New Mexico will no longer allow trophy hunters to prey upon its cougars with cruel snares and leghold traps. The State Game Commission just now voted to pass a proposal that would end all recreational trapping of these majestic animals, as well as limit trophy hunters to no more than two cougars each hunting season, instead of the previous limit of four cats.
This decision follows four years of a legal and grassroots battle that the Humane Society of the United States and our allies have waged in New Mexico to end the persecution of cougars. In 2015, after the state decided to open its cougars to recreational trapping, we promptly filed suit in both state and federal courts, arguing that the hunting and trapping quotas were unsustainably high. We also argued that the indiscriminate damage wrought by leghold traps threatened legally protected species, including Mexican gray wolves who are critically endangered with just 150 individuals in the wild, cougar kittens and their mothers.
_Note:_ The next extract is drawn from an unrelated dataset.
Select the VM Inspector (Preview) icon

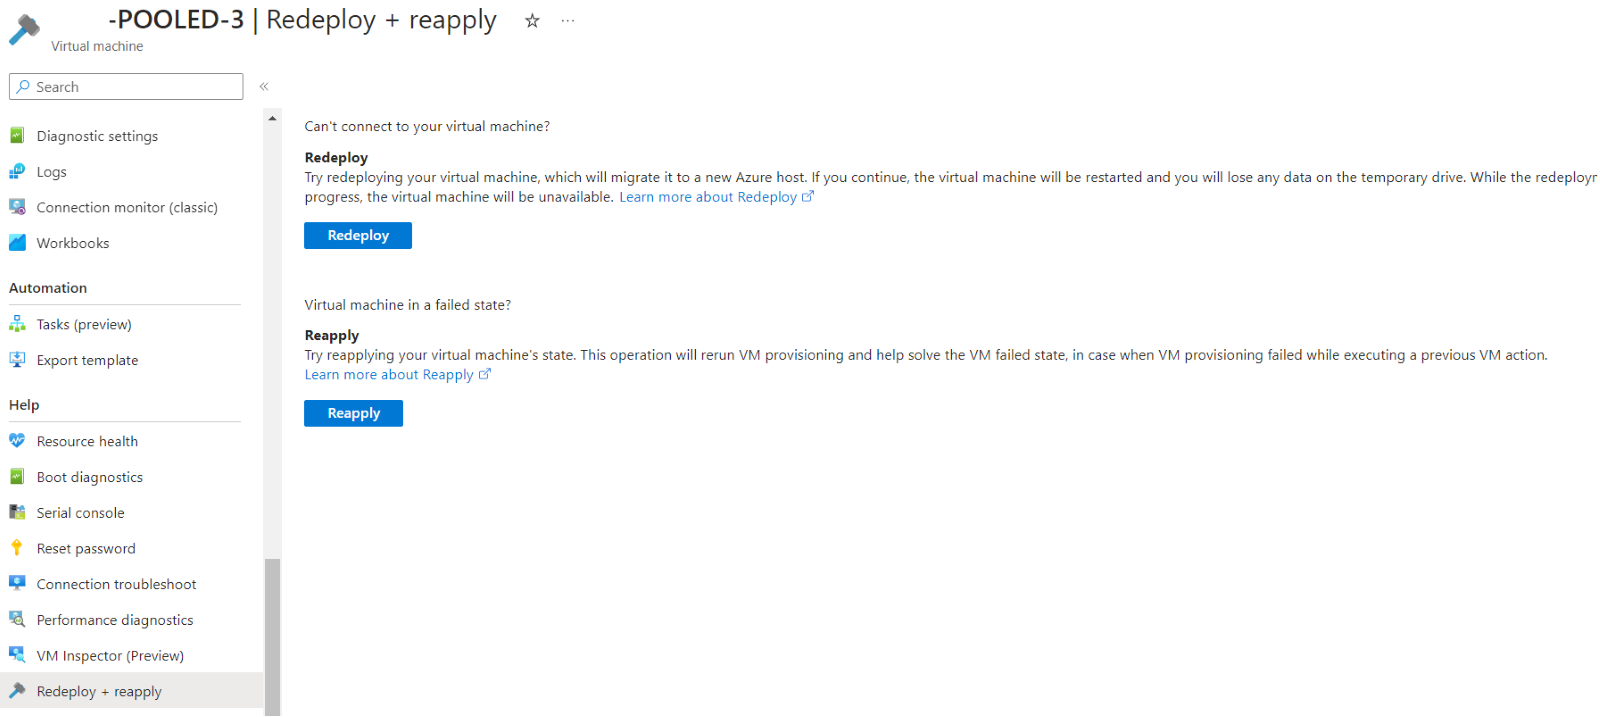(x=18, y=655)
While we are disappointed that New Mexico has only limited, not ended, the trophy hunting of cougars – in the 2020 season hunters will be permitted to kill 580 cougars and more than 800 black bears, despite no clear population estimates for either species — we applaud the State Game Commission and the Department of Game and Fish for taking the important step today of ending the cruel practice of trapping these cats.
Cougars, also known as mountain lions, are rare and require large territories with abundant prey to survive. These iconic carnivores, who once ranged from coast to coast, are now found in only 16 states and are considered endangered in Florida. Their numbers have been decimated by trapping, trophy hunting and habitat loss, and they need help to survive, not more killing.
At present, Florida and California are the only two states that prohibit the trophy hunting of these iconic, native carnivores. And Texas is the only state that still allows the trapping of cougars, with no regulation on the trophy hunting of cougars whatsoever. Texas also places no limits on the number of cougars that can be killed by trophy hunters and even newborn kittens can be killed.
Cougars still need our help, and we will continue to fight for the day when America’s lions are not killed to adorn someone’s living room. But today we are grateful for the progress made: our court battle stretched on for years, but the pressure it generated and public awareness it raised helped create this outcome in New Mexico. We are also grateful to the advocates who reached out to the State Game Commission in support of this proposal. Your support helped us win this fight, and we’ll count on you to stand by us — and the animals — in years to come.